Karan Bilimoria, founder of Cobra Beer, talks to CNBC's Simon Hobbs
What were your objectives when you founded Cobra Beer?
Our objective from the beginning was high growth, and it’s been 40% compounded since the beginning in 1990. A year ago, we decided to sell or merge the business because it is always difficult for high growth companies to raise finance, not least in the current climate. But we always knew that there was one party more ideally suited than any other and that was Molson Coors.
Why were they more suited?
They own the largest brewery in Britain; they own Carling, the largest beer brand in Britain; and they didn’t just want to buy us, but to form a joint venture. But they wanted a clean joint venture without our debt. So, with their help, we carried out a company voluntary arrangement [CVA]. However, the day before we submitted our CVA, one of our major suppliers put in a statute demand for the business. The only option we then had to deliver the joint venture was a pre-pack administration.
Will you pay off the remaining creditors?
The number of creditors who weren’t covered by insurance or paid is relatively small but it still guts me that not everyone was paid. I will pay as many as I can, somehow, in the future.
And what about Cobra staff, which you considered an extended family?
Well, some long-standing employees are moving across, but there are redundancies and I feel terrible about that. Some of these people have been with me for 12, 13 years. And I knew two years before the joint venture that losing the entrepreneurial family atmosphere would be a risk. Sure enough, it disappeared before my eyes. It’s the classic way professional management teams operate.
And how did you originally persuade India’s largest brewery to let you start importing their beer to the UK?
I’ve always loved beer and hated the kind I was drinking in the UK, those awful fizzy, bland, bloating lagers. I wanted an alternative that would also go with food — especially Indian food. But I had £20,000 of student debt and no capital to produce my own beer.
Tell me about your first meeting with the head of that independent Indian brewery and his entire management team, at the age of 27, with no money or experience.
They all laughed in my face! But I said I was going to succeed because I had faith and confidence and passion and belief in my idea, my product, myself. That’s what I call bridging the credibility gap. It gives people the faith to trust you and give you a chance. The owner of the brewery and the brewmaster were the only people I convinced, but they were also the only people I needed to convince.

▶ [OBJECTIVES]:
(a) Reproduce the passage of the Cobra Beer interview starting at "I’ve always loved" and ending at "my own beer.".
(b) Answer the following from the Cobra Beer interview, giving each answer on its own line and marked to match.
(i) In what year did the business begin?
(ii) Which beer brand is identified as the largest in Britain?
(iii) How much student debt did Karan Bilimoria have?

▶ [INFORMATION SHOWN]:

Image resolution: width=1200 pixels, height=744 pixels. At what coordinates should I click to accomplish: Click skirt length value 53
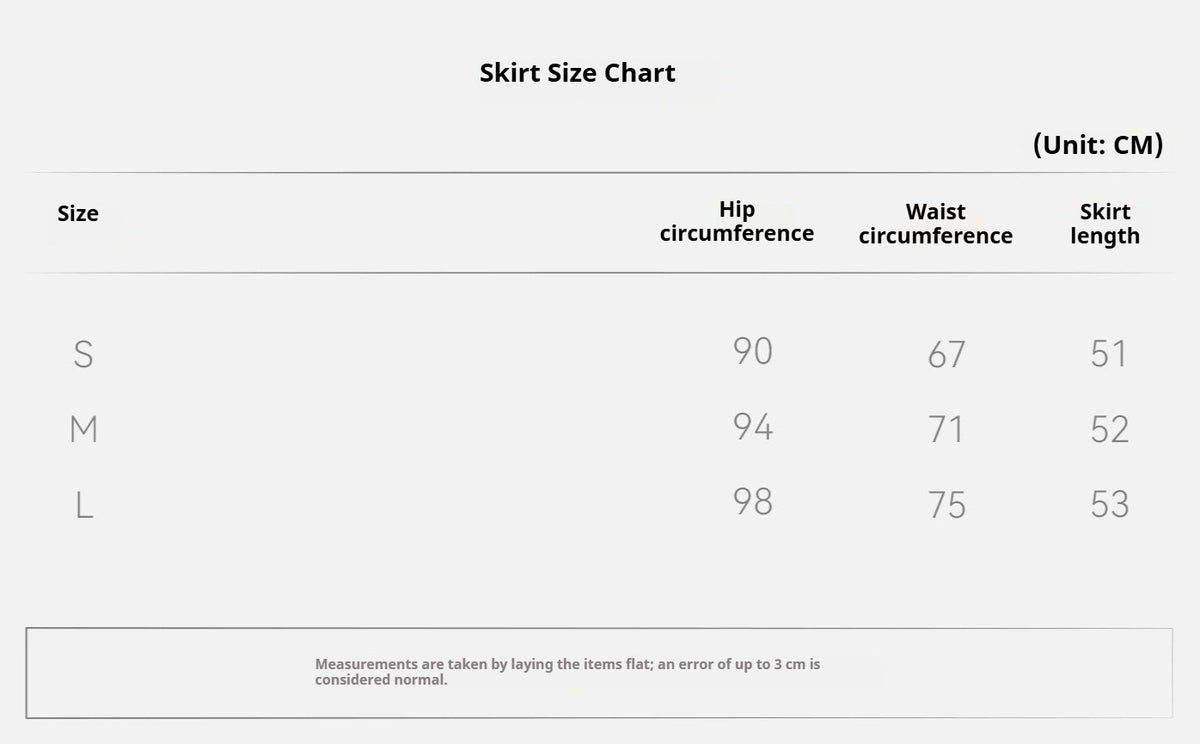(x=1110, y=505)
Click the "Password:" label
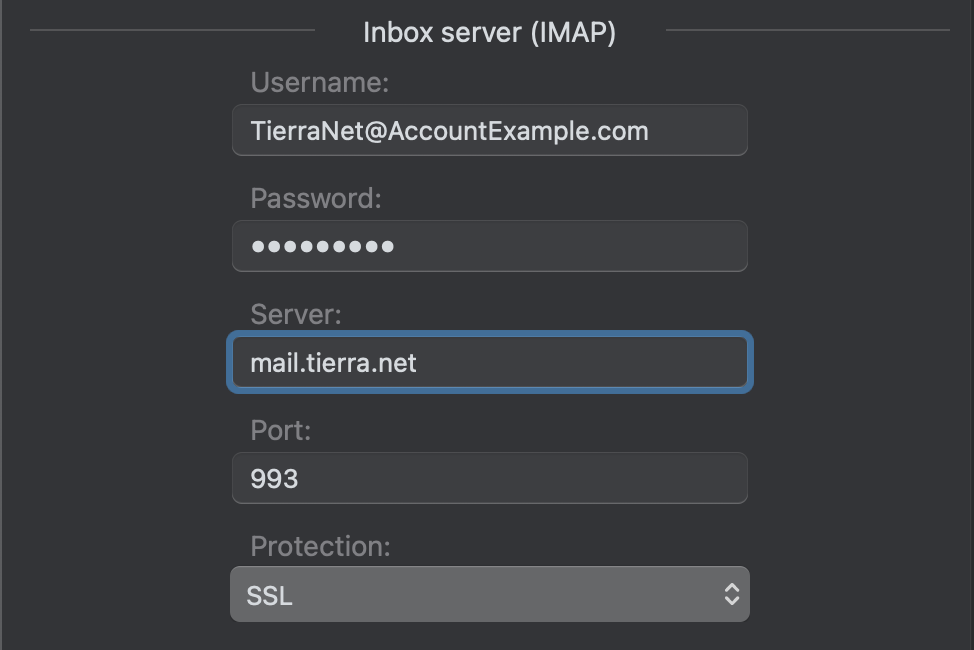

▶ [ANSWER LIST]:
(a)
I’ve always loved beer and hated the kind I was drinking in the UK, those awful fizzy, bland, bloating lagers. I wanted an alternative that would also go with food — especially Indian food. But I had £20,000 of student debt and no capital to produce my own beer.

(b)
(i) 1990
(ii) Carling
(iii) £20,000